Frum's stark observation cuts deep: "MAGA people carry guns at their events and don't expect to be executed for it, but other Americans don't have those rights." We're witnessing the emergence of a two-tiered citizenship system, where constitutional protections apply selectively.

As Trump's first year accelerates toward the 2026 midterms, the question looms: if this is year one, what does year three look like?

Neoconservative Wisdom for Democratic Crisis

New York Times columnist David Brooks offers an unexpected prescription: look to the neoconservatives of the 1930s-1960s for answers. Not the Iraq War neocons of popular imagination, but the original thinkers who emerged from a City College dining hall in Depression-era New York.

The story begins with young Jewish immigrants like Irving Kristol and Nathan Glazer—former Trotskyites who occupied "Alcove 1" in the CCNY cafeteria, intellectually demolishing the Stalinists in "Alcove 2." These future neoconservatives learned a crucial lesson from the 1960s social upheaval: *life is really complicated*, and most policies fail.

Their core insight? Politics isn't just about economics—it's about "*nurturing the right kind of values.*" As political scientist James Q. Wilson put it in 1985, everything from education to fiscal policy should "inculcate certain virtues"—basic bourgeois values like showing up on time, working hard, treating neighbors decently.

The Conservative Crack-Up

But Brooks witnessed conservatism's moral deterioration firsthand. In the 1980s, working at National Review, he encountered a new breed of conservative—graduates from elite schools like Laura Ingraham and Dinesh D'Souza from Dartmouth. Unlike traditional conservatives who were "pro-conservative," these figures were "*anti-left*."

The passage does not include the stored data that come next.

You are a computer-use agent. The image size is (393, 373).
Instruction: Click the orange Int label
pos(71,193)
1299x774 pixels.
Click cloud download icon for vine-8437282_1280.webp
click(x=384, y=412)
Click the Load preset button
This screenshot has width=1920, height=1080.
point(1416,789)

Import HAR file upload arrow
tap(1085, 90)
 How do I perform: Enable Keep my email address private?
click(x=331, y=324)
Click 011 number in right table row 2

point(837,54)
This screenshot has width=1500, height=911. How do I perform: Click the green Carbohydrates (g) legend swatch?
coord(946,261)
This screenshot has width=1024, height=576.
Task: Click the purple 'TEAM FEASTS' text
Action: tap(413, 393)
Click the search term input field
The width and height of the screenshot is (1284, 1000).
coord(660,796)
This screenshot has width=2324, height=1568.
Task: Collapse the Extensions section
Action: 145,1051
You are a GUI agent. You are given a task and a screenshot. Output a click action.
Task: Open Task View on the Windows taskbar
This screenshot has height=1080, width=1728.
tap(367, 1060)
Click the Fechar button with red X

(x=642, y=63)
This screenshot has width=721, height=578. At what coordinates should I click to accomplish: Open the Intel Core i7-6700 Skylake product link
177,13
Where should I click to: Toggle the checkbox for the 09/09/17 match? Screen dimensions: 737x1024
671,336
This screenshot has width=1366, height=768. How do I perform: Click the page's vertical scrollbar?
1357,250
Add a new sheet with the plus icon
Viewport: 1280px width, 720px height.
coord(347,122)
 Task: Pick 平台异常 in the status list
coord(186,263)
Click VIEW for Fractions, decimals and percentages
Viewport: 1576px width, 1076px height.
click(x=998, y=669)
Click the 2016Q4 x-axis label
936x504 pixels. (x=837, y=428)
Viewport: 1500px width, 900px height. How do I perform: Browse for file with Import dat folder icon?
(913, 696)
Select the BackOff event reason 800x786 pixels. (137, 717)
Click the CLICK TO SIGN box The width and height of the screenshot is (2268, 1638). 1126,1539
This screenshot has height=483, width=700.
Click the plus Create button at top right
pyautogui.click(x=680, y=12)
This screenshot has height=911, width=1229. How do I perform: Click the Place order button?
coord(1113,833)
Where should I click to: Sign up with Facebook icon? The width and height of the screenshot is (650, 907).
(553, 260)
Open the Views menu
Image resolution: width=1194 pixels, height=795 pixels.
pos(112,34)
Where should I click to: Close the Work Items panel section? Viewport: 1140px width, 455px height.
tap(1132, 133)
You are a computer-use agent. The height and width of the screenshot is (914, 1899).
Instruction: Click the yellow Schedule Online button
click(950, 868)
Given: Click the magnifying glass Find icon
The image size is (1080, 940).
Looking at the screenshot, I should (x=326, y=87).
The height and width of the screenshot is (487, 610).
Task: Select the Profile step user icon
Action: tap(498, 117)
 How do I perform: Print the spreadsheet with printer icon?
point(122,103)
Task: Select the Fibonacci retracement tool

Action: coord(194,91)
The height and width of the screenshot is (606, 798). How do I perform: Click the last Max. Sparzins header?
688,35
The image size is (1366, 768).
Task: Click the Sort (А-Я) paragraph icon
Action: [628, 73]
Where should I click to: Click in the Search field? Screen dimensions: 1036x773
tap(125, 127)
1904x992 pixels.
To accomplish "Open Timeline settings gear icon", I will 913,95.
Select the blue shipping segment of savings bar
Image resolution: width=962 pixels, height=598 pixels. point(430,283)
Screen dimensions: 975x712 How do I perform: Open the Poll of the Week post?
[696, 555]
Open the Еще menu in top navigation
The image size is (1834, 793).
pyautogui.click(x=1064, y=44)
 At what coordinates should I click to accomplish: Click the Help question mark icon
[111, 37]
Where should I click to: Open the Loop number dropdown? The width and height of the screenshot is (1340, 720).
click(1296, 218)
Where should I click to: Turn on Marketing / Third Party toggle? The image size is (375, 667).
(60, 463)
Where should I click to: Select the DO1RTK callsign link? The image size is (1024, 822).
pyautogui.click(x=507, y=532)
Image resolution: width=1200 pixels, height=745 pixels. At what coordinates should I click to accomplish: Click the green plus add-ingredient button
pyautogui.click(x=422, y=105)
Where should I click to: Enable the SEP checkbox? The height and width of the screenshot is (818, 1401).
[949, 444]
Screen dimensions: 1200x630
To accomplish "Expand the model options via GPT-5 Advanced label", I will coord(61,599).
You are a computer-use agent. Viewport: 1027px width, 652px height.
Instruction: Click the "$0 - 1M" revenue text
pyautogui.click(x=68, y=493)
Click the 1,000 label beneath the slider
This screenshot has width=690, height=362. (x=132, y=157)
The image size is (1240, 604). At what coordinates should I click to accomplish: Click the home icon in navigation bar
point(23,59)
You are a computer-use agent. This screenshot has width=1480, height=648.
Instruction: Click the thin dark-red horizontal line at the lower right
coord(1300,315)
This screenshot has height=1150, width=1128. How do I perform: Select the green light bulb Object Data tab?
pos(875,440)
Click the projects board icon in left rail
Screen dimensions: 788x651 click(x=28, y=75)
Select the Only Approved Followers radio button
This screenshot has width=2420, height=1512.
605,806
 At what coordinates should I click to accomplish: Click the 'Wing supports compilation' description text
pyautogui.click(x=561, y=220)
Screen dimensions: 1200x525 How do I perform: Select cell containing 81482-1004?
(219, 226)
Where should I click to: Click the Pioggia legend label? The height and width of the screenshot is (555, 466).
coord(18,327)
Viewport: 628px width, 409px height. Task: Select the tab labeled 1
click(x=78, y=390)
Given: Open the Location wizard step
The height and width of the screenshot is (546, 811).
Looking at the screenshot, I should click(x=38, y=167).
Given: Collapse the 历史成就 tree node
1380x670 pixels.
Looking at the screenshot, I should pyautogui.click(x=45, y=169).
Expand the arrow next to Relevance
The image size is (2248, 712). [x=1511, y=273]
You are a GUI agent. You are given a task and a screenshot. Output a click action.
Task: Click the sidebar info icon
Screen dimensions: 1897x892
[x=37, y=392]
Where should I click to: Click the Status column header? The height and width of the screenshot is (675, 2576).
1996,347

The defining moment came during 1980s anti-apartheid protests. When students erected symbolic shantytowns representing South African suffering, The Dartmouth Review editors arrived with *sledgehammers* and destroyed them. "That's not America," Brooks recalls thinking. "That's Goebbels. That is really thuggish fascism."

Today's Trump administration follows the same pattern: Stephen Miller (Duke), Pete Hegseth (Princeton), J.D. Vance (Yale Law)—all "*oppositional nihilists*" who attended elite schools but emerged hating what they found there.

The New Class War

Brooks predicts the Republican Party will remain a "*working-class party for our lifetime*"—a dramatic shift from the bankers' party of old. The 2024 election confirmed that *education level*, not income, now best predicts voting patterns.

This reflects a deeper structural problem: the Information Age economy rewards the top 20% with education while leaving others behind. Across Western democracies, highly educated elites are creating what Brooks calls a "*caste system based upon education and inherited privilege.*"

When people see this 20% rigging the game "generation after generation," Brooks argues, "they're gonna flip the table." That's why populism isn't uniquely American—it's erupting everywhere democratic societies have failed to address Information Age inequality.

The Path Forward: Rupture and Repair

Brooks advocates for what he calls "*rupture and repair*"—the same process individuals use to heal from trauma. Rather than pursuing mass prosecutions of Trump officials, he suggests America needs to "turn the page" and offer something different.

His historical parallel: the 1920s-30s saw vicious anti-immigration movements and semi-fascist figures like Father Charles Coughlin. They were discredited not by prosecutors but by events—the Depression, World War II, and America's subsequent triumph. The phrase "America First" became toxic for 65 years until Trump resurrected it.

But Frum pushes back: that discrediting required the Great Depression, the Holocaust, and Pearl Harbor—a "string of things so dramatic, it's very unlikely to repeat." Without such catastrophic wake-up calls, will Trump-era authoritarianism simply evolve into a smarter, more disciplined version?